Задание 1
Приведите дословно часть отрывка о Корнилове между словами «Для Корнилова связь» и «России в XIX в.», включая их.
Задание 2
Продолжите отрывок о Корнилове и его курсе истории России XIX века, начав сразу после последнего предложения.

Отрывок
********************

Для Корнилова связь 1861 и 1905 гг. была несомненна. Реформа 1861 г. «укрепила крестьянское землевладение и расшатала помещичье, подготовляя неизбежную будущую его экспроприацию путем экономического разорения помещичьих хозяйств; но при этом обусловила и нищету крестьянских хозяйств. Она подготовила образование в будущем демократической структуры поземельных отношений в России; она обусловила трудный и горестный путь для осуществления этого результата».
В 1912—1914 гг. вышел в свет «Курс истории России XIX века» Корнилова. Второе издание курса появилось уже при советской власти в 1918 г. Он стал первым авторским трудом, посвященным систематическому обзору истории России в XIX в.
До этого русская публика имела возможность познакомиться с коллективным трудом, посвященным XIX в., в подготовке которого для братьев Гранат приняли участие М.Н. Покровский, А.А. Кизеветтер, П.Н. Сакулин. Так, Корнилов и Кизеветтер оказались оппонентами. Кизеветтер, в рецензии на «Курс...» Корнилова подчеркнул преимущества жанра авторской работы. Коллективный труд в его глазах был лишен «той систематической законченности, которая дается лишь единством научного воззрения».

********************

Исходные данные
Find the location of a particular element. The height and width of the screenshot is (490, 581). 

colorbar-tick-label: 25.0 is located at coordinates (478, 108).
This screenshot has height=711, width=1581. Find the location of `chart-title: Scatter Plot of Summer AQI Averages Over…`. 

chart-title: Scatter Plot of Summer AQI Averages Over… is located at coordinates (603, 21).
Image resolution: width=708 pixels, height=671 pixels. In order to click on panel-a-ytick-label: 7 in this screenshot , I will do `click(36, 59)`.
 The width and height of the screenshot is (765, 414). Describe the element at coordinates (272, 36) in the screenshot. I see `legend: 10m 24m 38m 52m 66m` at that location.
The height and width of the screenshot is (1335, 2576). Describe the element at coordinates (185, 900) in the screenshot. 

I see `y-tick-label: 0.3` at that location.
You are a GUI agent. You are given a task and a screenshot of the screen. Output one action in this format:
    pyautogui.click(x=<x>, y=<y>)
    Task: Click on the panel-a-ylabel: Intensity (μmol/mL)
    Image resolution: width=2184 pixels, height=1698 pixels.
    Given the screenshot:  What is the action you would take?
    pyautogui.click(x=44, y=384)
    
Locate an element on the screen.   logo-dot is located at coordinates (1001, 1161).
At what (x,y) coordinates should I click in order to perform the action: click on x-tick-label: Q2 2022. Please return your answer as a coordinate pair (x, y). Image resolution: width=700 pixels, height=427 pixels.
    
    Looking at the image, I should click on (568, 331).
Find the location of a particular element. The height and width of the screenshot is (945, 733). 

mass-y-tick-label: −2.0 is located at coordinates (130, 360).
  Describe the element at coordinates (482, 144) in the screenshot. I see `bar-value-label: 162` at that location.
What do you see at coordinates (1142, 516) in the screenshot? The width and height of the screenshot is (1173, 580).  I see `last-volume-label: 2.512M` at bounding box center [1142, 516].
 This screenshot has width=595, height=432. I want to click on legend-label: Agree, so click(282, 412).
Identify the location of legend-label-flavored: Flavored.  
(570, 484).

********************

Ваш ответ 1
Для Корнилова связь 1861 и 1905 гг. была несомненна. Реформа 1861 г. «укрепила крестьянское землевладение и расшатала помещичье, подготовляя неизбежную будущую его экспроприацию путем экономического разорения помещичьих хозяйств; но при этом обусловила и нищету крестьянских хозяйств. Она подготовила образование в будущем демократической структуры поземельных отношений в России; она обусловила трудный и горестный путь для осуществления этого результата».
В 1912—1914 гг. вышел в свет «Курс истории России XIX века» Корнилова. Второе издание курса появилось уже при советской власти в 1918 г. Он стал первым авторским трудом, посвященным систематическому обзору истории России в XIX в.

Ваш ответ 2
Между двумя учеными были принципиальные концептуальные расхождения. Корнилов трактовал русскую историю как процесс постепенного «раскрепощения сословий и смягчения деспотизма верховной власти». Кизеветтер увидел в «Курсе...» Корнилова преимущественное внимание автора к явлениям двух категорий: «Он следит за ходом правительственных мероприятий в связи с общими переменами в направлении правительственной политики и за развитием общественных идеалов в связи с историей литературных течений и политических движений». Не был согласен Кизеветтер и с тем, что свой «Курс истории России в XIX веке» Корнилов начал с царствования Екатерины II. Кизеветтер считал такой подход необоснованным, поскольку в его глазах «екатерининская» Россия есть русская вариация того самого «ancien regime», который на Западе привел к бурному кризису в виде Великой французской революции, а у нас стал разлагаться в форме тягучего «лизиса», который и растянулся на весь XIX в., да не закончился еще и в первом десятилетии XX в. Этот «старый порядок» окончательно оформившийся и закрепившийся у нас именно под скипетром Екатерины II, состоял, как и на Западе, в соединении политического абсолютизма с социальными привилегиями землевладельческого дворянства». Такой взгляд на значение екатерининской эпохи представлялся Корнилову «совершенно поверхностным и неверным»: «В нем важную роль играет, я думаю, увлечение критикой деяний и роли самой великой императрицы с предвзятой народнической точкой зрения столь же тенденциозной, как и точка зрения марксистов».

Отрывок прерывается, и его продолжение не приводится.